Problem requirements -
Among the lines below, copy each one in which "Explorer" appears.

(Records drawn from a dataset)

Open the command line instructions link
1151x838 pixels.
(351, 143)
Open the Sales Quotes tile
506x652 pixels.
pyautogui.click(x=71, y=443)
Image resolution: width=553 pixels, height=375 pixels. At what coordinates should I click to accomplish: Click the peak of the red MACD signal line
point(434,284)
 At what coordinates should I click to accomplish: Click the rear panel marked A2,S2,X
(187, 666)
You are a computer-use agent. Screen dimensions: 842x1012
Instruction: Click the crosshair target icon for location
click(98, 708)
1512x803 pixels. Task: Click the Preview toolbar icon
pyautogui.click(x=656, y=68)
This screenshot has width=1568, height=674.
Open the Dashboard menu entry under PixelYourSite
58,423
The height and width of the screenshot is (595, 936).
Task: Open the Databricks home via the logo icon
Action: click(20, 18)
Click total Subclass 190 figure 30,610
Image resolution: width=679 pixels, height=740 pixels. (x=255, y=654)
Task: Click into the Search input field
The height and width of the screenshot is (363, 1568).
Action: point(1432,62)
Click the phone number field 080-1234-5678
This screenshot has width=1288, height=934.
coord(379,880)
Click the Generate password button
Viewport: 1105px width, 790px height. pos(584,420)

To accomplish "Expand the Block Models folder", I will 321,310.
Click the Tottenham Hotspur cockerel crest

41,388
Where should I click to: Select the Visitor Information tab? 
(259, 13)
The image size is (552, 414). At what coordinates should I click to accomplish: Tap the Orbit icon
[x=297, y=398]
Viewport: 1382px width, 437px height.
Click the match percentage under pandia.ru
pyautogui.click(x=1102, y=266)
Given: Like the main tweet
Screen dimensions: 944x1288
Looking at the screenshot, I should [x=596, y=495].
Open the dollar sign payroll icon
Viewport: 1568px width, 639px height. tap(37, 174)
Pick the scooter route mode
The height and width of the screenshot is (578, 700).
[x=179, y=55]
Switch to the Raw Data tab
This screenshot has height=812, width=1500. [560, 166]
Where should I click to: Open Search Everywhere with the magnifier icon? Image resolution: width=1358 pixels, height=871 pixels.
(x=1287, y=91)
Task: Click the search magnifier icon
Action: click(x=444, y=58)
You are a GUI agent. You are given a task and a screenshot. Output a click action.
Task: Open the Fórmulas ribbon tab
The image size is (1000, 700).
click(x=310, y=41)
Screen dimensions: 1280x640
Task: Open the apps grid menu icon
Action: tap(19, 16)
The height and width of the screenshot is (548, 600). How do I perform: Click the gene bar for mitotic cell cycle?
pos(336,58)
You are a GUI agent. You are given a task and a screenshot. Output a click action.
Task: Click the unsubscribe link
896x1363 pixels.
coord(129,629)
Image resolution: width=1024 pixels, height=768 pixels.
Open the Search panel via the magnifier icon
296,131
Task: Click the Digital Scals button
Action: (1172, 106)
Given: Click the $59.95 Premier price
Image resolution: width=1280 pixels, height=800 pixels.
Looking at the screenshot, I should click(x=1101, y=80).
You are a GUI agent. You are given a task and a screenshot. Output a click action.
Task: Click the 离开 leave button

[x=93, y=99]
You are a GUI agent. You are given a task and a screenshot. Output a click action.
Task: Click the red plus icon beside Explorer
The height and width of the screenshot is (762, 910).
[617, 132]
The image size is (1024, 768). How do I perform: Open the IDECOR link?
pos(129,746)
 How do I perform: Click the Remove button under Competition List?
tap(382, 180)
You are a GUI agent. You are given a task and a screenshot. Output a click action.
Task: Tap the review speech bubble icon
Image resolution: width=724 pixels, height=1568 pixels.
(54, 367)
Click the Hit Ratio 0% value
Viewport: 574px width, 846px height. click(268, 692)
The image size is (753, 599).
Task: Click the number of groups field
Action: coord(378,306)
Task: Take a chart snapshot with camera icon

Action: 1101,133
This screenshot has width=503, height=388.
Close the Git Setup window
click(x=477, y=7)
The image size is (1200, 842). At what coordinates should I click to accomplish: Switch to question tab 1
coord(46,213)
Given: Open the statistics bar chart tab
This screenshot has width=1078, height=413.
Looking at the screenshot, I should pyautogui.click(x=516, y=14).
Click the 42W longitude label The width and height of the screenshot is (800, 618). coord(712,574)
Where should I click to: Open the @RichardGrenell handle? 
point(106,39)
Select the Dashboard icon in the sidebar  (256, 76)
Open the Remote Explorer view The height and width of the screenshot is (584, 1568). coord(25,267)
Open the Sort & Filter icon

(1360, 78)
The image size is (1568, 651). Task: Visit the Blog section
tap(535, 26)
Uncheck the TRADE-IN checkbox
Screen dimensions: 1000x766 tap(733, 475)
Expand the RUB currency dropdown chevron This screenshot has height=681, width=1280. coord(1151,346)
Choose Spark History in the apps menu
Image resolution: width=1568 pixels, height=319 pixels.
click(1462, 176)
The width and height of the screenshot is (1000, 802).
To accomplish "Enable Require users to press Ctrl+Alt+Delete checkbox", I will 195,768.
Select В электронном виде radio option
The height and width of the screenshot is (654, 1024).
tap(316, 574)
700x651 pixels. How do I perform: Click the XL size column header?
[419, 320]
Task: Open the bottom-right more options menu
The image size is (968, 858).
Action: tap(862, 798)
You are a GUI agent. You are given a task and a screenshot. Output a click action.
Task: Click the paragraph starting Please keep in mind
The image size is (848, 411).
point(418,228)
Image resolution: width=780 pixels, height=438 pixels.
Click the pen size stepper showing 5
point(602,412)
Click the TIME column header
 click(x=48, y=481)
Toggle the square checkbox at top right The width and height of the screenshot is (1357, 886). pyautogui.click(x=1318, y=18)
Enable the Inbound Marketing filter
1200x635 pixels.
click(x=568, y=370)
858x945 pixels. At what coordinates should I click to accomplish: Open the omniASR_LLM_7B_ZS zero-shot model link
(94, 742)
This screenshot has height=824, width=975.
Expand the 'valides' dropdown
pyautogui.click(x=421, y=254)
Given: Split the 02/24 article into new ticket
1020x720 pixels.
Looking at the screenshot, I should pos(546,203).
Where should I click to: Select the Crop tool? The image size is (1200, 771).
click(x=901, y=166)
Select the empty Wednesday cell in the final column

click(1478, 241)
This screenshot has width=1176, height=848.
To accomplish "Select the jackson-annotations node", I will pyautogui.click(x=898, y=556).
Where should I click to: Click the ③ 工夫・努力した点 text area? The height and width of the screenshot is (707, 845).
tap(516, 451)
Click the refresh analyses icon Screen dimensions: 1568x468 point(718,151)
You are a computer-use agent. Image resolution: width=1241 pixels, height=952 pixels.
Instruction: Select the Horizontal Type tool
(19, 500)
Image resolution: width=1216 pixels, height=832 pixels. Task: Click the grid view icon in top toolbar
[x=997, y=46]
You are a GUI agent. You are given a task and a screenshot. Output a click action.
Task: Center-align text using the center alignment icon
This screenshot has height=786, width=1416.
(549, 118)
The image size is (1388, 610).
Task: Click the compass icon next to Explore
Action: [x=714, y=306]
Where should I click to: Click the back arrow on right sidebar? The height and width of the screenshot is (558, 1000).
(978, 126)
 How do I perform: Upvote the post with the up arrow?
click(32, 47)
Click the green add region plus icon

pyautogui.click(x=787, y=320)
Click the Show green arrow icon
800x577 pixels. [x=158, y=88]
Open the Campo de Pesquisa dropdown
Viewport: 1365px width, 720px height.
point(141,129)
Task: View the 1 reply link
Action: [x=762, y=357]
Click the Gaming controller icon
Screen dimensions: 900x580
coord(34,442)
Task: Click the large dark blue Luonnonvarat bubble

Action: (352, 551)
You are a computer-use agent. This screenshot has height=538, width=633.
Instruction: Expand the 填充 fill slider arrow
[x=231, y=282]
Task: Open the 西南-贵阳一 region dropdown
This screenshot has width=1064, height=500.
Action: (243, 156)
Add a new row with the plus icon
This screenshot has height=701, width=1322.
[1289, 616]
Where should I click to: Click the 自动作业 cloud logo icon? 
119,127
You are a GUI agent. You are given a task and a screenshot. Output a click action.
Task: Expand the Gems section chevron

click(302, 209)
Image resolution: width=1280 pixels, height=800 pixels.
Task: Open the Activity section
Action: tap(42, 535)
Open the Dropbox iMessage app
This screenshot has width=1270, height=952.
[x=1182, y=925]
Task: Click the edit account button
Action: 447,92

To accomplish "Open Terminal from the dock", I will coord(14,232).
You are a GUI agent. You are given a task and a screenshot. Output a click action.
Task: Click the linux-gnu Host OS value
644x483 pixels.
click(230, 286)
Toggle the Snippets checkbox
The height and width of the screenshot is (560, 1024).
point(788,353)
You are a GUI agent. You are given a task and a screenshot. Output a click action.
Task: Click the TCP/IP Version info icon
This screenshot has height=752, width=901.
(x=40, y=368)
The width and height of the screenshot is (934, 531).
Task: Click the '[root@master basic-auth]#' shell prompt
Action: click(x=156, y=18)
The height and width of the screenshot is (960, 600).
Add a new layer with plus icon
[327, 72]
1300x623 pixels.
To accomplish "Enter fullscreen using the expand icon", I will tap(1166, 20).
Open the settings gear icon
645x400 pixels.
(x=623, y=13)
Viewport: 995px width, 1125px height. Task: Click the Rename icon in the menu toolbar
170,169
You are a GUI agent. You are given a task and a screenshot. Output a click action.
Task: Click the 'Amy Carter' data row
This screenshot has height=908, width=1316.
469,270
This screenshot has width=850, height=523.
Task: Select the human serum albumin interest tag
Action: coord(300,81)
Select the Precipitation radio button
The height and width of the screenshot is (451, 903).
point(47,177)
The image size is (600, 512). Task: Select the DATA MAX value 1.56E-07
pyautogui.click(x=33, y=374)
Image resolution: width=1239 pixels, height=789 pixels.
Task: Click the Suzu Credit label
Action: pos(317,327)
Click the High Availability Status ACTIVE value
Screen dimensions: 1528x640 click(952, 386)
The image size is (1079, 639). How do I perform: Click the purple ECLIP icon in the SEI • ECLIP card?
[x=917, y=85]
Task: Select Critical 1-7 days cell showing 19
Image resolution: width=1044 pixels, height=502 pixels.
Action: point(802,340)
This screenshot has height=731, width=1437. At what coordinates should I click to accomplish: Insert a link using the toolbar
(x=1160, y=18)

The completed task -
Task: Click the red plus icon beside Explorer
Open the Remote Explorer view The height and width of the screenshot is (584, 1568). coord(25,267)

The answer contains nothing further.